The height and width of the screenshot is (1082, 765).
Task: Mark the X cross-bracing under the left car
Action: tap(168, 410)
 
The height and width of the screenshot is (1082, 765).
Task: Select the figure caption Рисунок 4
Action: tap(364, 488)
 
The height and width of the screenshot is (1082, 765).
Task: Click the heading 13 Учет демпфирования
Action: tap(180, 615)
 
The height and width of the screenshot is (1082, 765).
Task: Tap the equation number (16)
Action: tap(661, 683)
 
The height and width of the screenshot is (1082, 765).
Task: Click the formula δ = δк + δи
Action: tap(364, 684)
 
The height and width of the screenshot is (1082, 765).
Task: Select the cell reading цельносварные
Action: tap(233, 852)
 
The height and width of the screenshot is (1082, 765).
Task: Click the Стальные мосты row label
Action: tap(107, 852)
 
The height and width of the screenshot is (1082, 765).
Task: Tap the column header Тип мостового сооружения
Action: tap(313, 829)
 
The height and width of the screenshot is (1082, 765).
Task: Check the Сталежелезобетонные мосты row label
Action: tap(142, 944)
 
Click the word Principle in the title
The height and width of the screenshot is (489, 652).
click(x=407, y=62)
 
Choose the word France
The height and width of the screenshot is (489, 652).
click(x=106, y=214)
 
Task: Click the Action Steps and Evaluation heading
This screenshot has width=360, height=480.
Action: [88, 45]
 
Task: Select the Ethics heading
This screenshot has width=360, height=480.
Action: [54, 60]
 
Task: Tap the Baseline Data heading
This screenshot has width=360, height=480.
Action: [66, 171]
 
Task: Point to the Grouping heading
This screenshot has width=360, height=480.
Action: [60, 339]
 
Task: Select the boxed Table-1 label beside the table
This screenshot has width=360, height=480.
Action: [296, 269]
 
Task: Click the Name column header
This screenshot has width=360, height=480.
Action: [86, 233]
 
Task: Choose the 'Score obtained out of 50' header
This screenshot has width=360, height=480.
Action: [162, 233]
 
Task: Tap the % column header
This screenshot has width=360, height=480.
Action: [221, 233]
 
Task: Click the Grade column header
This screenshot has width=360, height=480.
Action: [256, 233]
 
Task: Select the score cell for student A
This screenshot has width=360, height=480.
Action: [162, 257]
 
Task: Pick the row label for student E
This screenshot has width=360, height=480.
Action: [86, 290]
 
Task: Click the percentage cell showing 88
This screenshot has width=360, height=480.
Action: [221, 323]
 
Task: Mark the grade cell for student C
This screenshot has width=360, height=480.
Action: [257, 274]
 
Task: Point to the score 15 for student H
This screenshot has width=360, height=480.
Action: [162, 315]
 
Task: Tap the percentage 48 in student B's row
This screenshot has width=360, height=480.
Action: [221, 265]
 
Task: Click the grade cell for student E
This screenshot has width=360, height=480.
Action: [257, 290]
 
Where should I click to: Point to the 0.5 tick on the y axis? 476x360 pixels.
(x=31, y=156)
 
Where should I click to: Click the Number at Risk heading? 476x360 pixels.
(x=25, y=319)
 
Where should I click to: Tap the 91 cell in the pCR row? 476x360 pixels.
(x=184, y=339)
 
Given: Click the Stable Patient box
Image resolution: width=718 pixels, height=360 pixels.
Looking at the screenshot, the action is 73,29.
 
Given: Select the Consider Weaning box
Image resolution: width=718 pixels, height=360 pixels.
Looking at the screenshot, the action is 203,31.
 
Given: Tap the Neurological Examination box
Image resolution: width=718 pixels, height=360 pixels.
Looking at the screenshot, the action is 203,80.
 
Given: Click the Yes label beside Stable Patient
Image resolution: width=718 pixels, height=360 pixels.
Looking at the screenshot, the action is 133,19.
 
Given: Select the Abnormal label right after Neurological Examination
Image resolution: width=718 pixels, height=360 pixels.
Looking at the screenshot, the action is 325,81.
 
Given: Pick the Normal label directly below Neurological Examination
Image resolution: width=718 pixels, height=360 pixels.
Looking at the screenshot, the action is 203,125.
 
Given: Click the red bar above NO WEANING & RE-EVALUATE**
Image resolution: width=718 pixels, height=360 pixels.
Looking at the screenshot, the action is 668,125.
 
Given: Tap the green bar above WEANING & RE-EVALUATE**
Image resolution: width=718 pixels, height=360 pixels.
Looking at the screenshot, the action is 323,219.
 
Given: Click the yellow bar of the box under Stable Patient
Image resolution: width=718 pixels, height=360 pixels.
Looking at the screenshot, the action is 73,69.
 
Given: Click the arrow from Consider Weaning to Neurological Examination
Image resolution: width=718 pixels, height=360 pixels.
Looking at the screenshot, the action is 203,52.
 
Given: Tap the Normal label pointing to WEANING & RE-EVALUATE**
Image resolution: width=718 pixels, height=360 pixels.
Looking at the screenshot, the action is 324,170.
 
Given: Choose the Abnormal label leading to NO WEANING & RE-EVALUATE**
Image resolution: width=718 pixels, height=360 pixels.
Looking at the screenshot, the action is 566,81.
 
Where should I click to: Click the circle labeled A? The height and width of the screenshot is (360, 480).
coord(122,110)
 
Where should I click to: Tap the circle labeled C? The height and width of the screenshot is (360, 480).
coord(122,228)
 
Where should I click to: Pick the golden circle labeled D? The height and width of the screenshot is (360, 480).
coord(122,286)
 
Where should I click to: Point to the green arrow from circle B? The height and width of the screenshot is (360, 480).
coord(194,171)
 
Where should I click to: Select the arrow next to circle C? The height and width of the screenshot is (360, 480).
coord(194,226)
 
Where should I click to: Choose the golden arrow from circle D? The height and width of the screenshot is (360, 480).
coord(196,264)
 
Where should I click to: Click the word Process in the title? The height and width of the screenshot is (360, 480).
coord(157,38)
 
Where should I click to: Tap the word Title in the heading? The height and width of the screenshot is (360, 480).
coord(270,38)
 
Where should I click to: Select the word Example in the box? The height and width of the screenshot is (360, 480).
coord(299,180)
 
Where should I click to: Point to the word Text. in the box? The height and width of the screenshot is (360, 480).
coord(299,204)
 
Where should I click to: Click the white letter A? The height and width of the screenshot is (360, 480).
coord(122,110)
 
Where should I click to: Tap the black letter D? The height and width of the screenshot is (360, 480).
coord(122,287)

* SET PROBLEM: Copy the rows starting at the line containing "Where should I click to: Tap the black" and ending at the last row, swapping "black" for "dark" and changing nothing else.

* WRITTEN ANSWER:
Where should I click to: Tap the dark letter D? The height and width of the screenshot is (360, 480).
coord(122,287)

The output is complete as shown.